Ce que la géographie doit à Armand Frémont

Armand Frémont


Armand Frémont est décédé le 2 mars dernier. Qui était-il? Un géographe qui a su acclimater certaines idées venues des USA à travers la psychologie de l’espace, et l’inventeur de l’expression « espace vécu », expression féconde née en 1976 dans l’ouvrage la Région, espace vécu, qui va inspirer depuis la fin des années 1970 non seulement une bonne partie des géographes français, mais aussi des générations suivantes, en amorçant la bascule d’une géographie très « physique » vers une géographie plus soucieuse de l’imaginaire et des représentations.

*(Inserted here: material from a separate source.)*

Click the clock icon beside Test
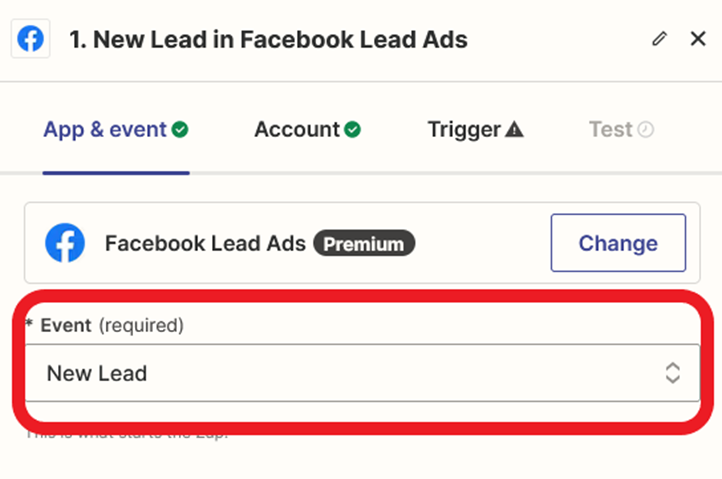Screen dimensions: 722x479 (x=646, y=130)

Son travail a donc contribué à faire admettre l’idée que le matériau littéraire ou artistique pouvait intéresser les géographes qui, jusque-là, à l’exception notable d’un Éric Dardel, avaient plutôt dédaigné ce genre de sources pour se consacrer à une approche beaucoup plus matérielle, jugée plus « sérieuse ».

Armand Frémont a ainsi ouvert une brèche, comme Paul Claval, pour mettre sur les rails une géographie plus ouverte, plus culturelle, plus soucieuse de l’humain peut-être, en tout cas capable de prendre en compte des dimensions de la vie restée en dehors du champ scientifique.